退院後に自分で選別して捨てればいいと思った。が、いまだに手を付けていない。

 今までのベッドはあまりにもお粗末なので、まずベッドを購入した。
布団も何もかも新しくして、部屋もキレイに片付けて いつ退院してもいいように準備した。
部屋を移動するだけの事がこんなに大変だなんて、古いものや要らないものが多すぎる。
私一人ならこんな面倒な事はしなかったし、私はともかく娘や息子が、特に息子が積極的に事を運んだ。
オヤジさんを気持ちよく快適に過ごさせたいと思ったらしい。

 私は複雑だった。
闘病生活って事になるのだろうか、この先はどんな事になるのだろう。
癌の終末は家に居る事など出来ないのではないか…
寝室が二階では不便ではないか…
テレビなどで見る癌の終末医療の光景が目に浮かぶ。
5年を無事に過ごせなかったら、おっさんもやがては、苦しい終末を迎えてくたばるのか?
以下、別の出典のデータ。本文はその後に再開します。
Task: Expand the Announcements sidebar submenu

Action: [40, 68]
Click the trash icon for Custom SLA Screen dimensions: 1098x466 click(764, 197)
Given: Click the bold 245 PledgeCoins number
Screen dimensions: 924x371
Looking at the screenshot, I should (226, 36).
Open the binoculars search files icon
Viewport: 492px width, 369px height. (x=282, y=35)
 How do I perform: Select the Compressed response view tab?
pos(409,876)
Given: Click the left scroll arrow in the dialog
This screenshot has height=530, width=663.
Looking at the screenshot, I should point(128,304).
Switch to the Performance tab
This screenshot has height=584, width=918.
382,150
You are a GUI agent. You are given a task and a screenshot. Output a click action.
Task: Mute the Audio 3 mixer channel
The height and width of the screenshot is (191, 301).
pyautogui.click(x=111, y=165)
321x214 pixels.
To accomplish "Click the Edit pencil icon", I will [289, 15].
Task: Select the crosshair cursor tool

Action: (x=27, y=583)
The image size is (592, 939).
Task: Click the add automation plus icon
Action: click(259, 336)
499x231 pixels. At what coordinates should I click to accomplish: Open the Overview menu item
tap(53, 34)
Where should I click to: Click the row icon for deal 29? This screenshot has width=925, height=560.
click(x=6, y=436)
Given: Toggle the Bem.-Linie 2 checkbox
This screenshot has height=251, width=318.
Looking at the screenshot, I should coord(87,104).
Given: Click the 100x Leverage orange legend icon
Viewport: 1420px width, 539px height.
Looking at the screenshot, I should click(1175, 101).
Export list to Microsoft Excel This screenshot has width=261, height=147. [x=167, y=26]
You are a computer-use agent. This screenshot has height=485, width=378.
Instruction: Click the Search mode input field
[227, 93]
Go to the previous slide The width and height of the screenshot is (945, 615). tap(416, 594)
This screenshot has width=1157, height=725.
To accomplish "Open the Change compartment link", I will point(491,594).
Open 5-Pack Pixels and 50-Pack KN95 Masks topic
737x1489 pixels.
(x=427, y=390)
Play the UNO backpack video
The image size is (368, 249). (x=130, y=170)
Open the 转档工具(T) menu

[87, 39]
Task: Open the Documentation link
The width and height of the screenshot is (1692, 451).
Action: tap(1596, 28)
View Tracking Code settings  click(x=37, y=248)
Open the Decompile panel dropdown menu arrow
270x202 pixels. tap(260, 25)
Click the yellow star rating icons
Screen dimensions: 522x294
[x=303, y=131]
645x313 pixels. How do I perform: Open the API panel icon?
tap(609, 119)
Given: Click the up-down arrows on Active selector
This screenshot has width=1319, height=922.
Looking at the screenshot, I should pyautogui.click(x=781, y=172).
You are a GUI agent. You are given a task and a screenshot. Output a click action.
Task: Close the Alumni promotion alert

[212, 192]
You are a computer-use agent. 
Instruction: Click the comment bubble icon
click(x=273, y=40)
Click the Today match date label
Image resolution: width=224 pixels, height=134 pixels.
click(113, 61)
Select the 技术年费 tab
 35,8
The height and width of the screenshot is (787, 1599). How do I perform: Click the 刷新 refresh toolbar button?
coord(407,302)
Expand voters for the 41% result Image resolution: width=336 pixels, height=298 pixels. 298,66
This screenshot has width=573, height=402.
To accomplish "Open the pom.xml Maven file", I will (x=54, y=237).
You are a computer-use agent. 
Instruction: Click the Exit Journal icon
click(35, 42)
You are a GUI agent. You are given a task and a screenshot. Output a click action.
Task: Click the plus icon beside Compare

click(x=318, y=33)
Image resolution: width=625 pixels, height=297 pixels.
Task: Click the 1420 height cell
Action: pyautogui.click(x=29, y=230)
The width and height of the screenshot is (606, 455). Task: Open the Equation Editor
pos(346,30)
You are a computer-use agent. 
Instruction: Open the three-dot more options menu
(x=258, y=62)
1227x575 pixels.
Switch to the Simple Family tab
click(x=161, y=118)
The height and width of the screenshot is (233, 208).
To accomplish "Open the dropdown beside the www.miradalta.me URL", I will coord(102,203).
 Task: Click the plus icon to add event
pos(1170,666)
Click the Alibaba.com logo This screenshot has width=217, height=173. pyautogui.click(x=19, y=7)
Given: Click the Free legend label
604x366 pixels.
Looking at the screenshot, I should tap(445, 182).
 娘は「案外5年を平気でクリアーして生き延びる予感がするよね、肝臓も膵臓も肺もガタが来てるのに、酒やタバコ飲んでても平気やし癌なんて関係ないわぁ」

 恐るべし おっさんパワー!
長年、さんざん私を苦しめたおっさんなのに、子供達から優しい扱いを受けておまえは幸せだよな。
癌にかかろうが、何が起ころうが 私はあんたを憎んで生きて行くよ。